What this exercise asks:
(1) In the partnership tax excerpt, reproduce the text word for word, starting with "On January 24, 2017, the" and going on through "of current law.".
(2) Summarize the partnership tax excerpt in two sentences.

Text excerpt:
§

Our Partnership Agreement provides that, if a law is enacted or existing law is modified or interpreted in a manner that subjects us to taxation as a corporation or otherwise subjects us to entity-level taxation for federal, state or local income tax purposes, the minimum quarterly distribution amount and the target distribution amounts may be adjusted to reflect the impact of that law on us.
The tax treatment of publicly traded partnerships or an investment in our common units could be subject to potential legislative, judicial or administrative changes and differing interpretations, possibly on a retroactive basis.
The present U.S. federal income tax treatment of publicly traded partnerships, including us, or an investment in our common units may be modified by administrative, legislative or judicial interpretation at any time. From time to time, members of the U.S. Congress propose and consider such substantive changes to the existing U.S. federal income tax laws that affect publicly traded partnerships. If successful, such proposals or other similar proposals could eliminate the qualifying income exception to the treatment of all publicly traded partnerships as corporations upon which we rely for our treatment as a partnership for U.S. federal income tax purposes. We are unable to predict whether any of these changes or other proposals will ultimately be enacted, but it is possible that a change in law could affect us and may, if enacted, be applied retroactively. Any such changes could negatively impact the value of an investment in our common units.
On January 24, 2017, the U.S. Treasury Department and the IRS published final regulations (the “Final Regulations”) regarding qualifying income under Section 7704(d)(1)(E) of the Code. We believe the income that we treat as qualifying satisfies the
requirements under these regulations. However, there are no assurances that the regulations will not be revised to take a position that is contrary to our interpretation of current law.
Because of widespread state budget deficits and other reasons, several states are evaluating ways to subject partnerships to entity-level taxation through the imposition of state income, franchise and other forms of taxation. For example, we are required to pay the State of Texas a margin tax that is assessed at 0.75% of taxable margin apportioned to Texas. Imposition of such a tax on us by any state will reduce the cash available for distribution to unitholders. The Partnership Agreement provides that if a law is enacted or existing law is modified or interpreted in a manner that subjects us to taxation as a corporation or otherwise subjects us to entity-level taxation for federal, state or local income tax purposes, the minimum quarterly distribution amount and the target distribution levels will be adjusted to reflect the impact of that law on us.
Compliance with and changes in tax laws could adversely affect our performance.

§

Provided material:
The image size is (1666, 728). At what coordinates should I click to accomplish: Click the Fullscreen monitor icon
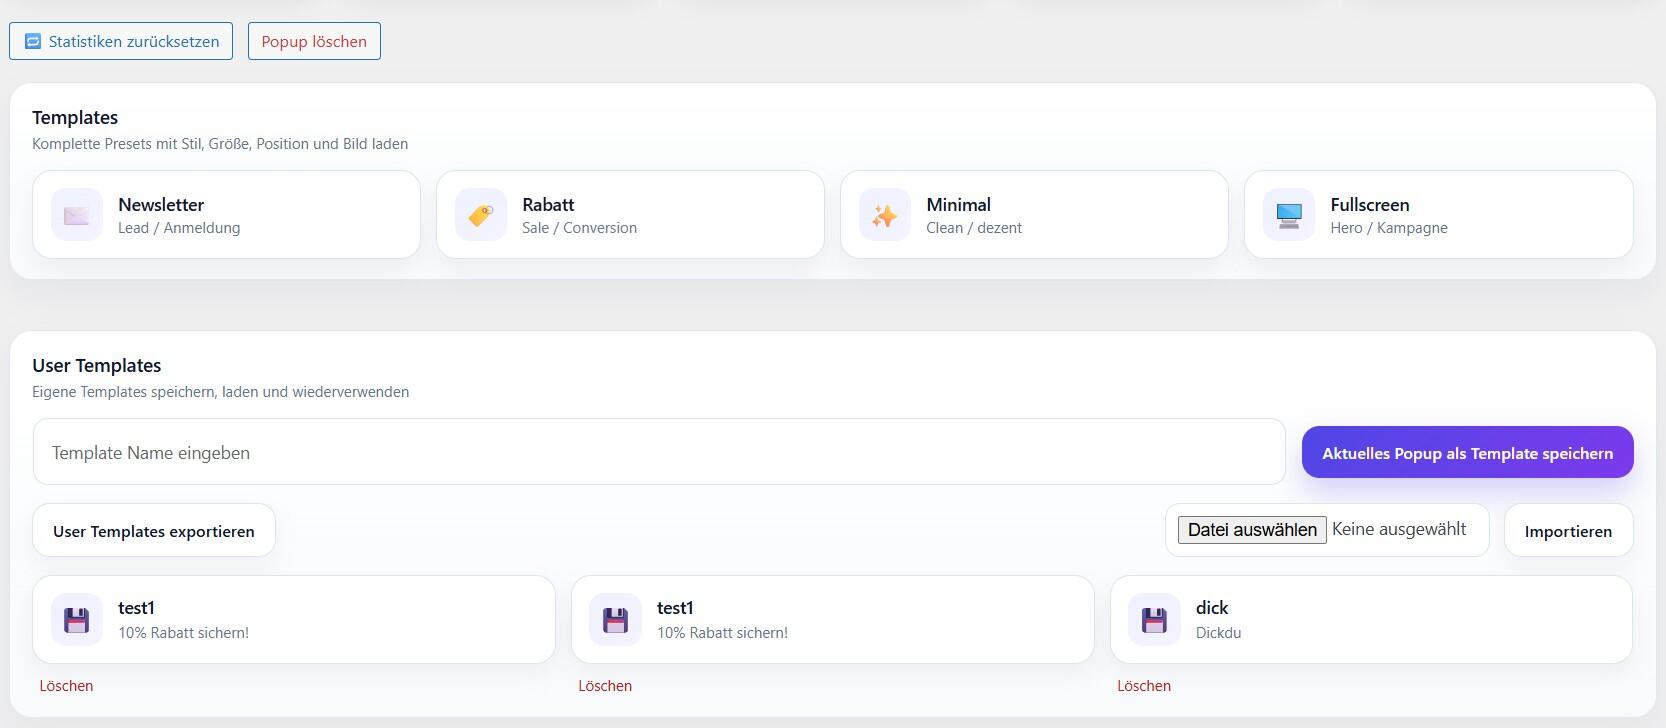(1289, 215)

§

Task-by-task results:
(1)
On January 24, 2017, the U.S. Treasury Department and the IRS published final regulations (the “Final Regulations”) regarding qualifying income under Section 7704(d)(1)(E) of the Code. We believe the income that we treat as qualifying satisfies the
requirements under these regulations. However, there are no assurances that the regulations will not be revised to take a position that is contrary to our interpretation of current law.

(2) The federal income tax treatment of publicly traded partnerships, including this one, could be changed at any time by legislative, judicial or administrative action, possibly retroactively, and proposals in Congress could eliminate the qualifying income exception it relies on to be treated as a partnership. Several states are also evaluating ways to subject partnerships to entity-level taxation, which would reduce cash available for distribution to unitholders, and the Partnership Agreement provides for adjusting the minimum quarterly and target distribution amounts if such taxation is imposed.